In marsupials, the genital tract is separate from the anus, but a trace of the original cloaca does remain externally. This is one of the features of marsupials (and monotremes) that suggest their basal nature, as the amniotes from which mammals evolved had a cloaca, and probably so did the earliest mammals.

Unlike other marsupials, marsupial moles have a true cloaca.

===Placental mammals===
Most adult placental mammals have no cloaca. In the embryo, the embryonic cloaca divides into a posterior region that becomes part of the anus, and an anterior region that develops depending on sex: in males, it forms the penile urethra, while in females, it develops into the vestibule or urogenital sinus that receives the urethra and vagina. However, some placental mammals retain a cloaca as adults: those are members of the order Afrosoricida (small mammals native to Africa) as well as pikas, beavers, and some shrews.

Being placental mammals, humans have an embryonic cloaca which divides into separate tracts during the development of the urinary and reproductive organs.
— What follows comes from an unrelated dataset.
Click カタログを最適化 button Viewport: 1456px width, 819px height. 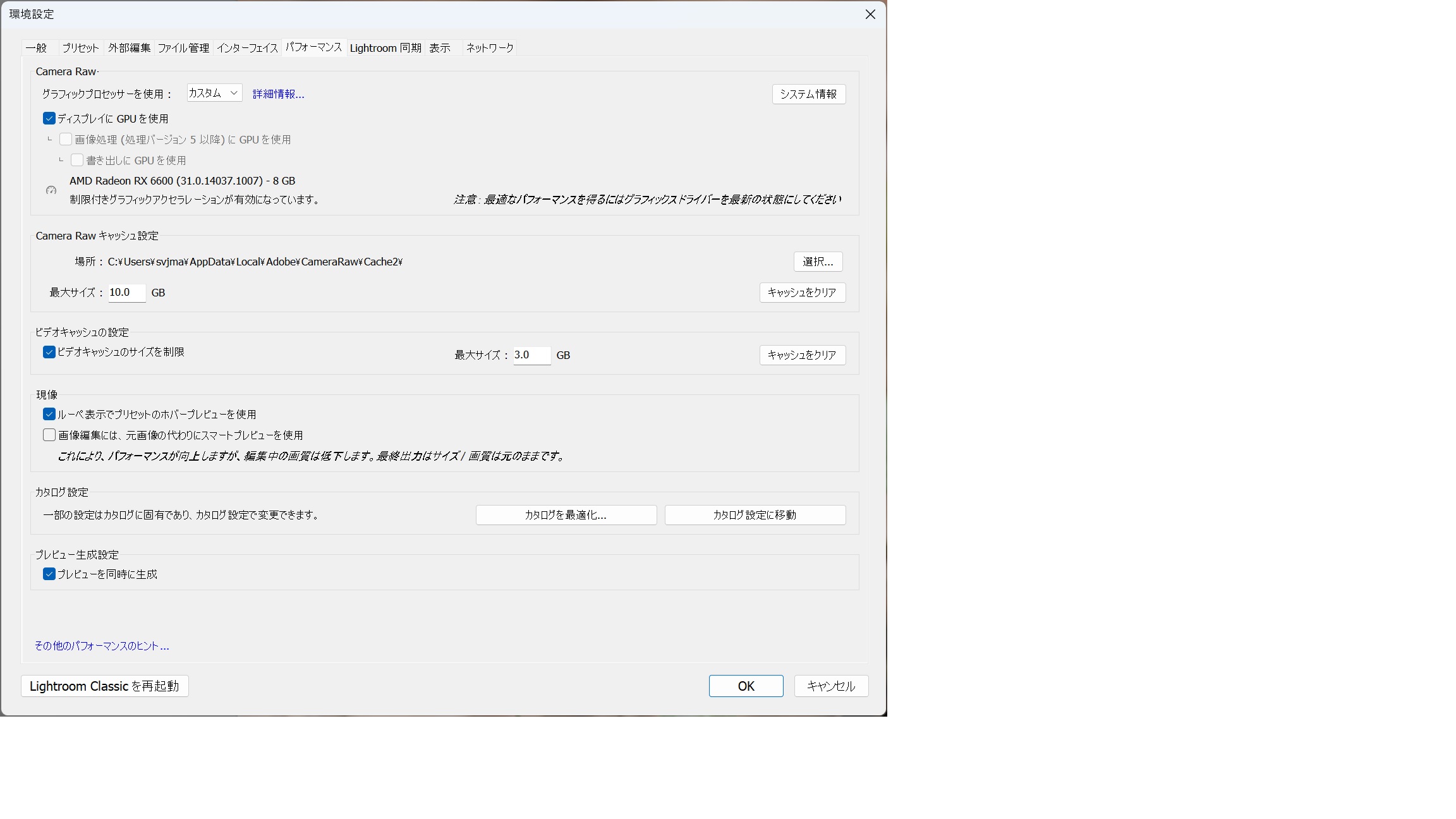(566, 515)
However, a few human congenital disorders result in persons being born with a cloaca, including persistent cloaca and sirenomelia (mermaid syndrome).

==Reptiles==
In reptiles, the cloaca consists of the urodeum, proctodeum, and coprodeum. Some species have modified cloacae for increased gas exchange (see reptile respiration and reptile reproduction). This is where reproductive activity occurs.

==Cloacal respiration in animals==

Some turtles, especially those specialized in diving, are highly reliant on cloacal respiration during dives. They accomplish this by having a pair of accessory air bladders connected to the cloaca, which can absorb oxygen from the water.

Sea cucumbers use cloacal respiration. The constant flow of water through it has allowed various fish, polychaete worms and even crabs to specialize to take advantage of it while living protected inside the cucumber. At night, many of these species emerge through the anus of the sea cucumber in search of food.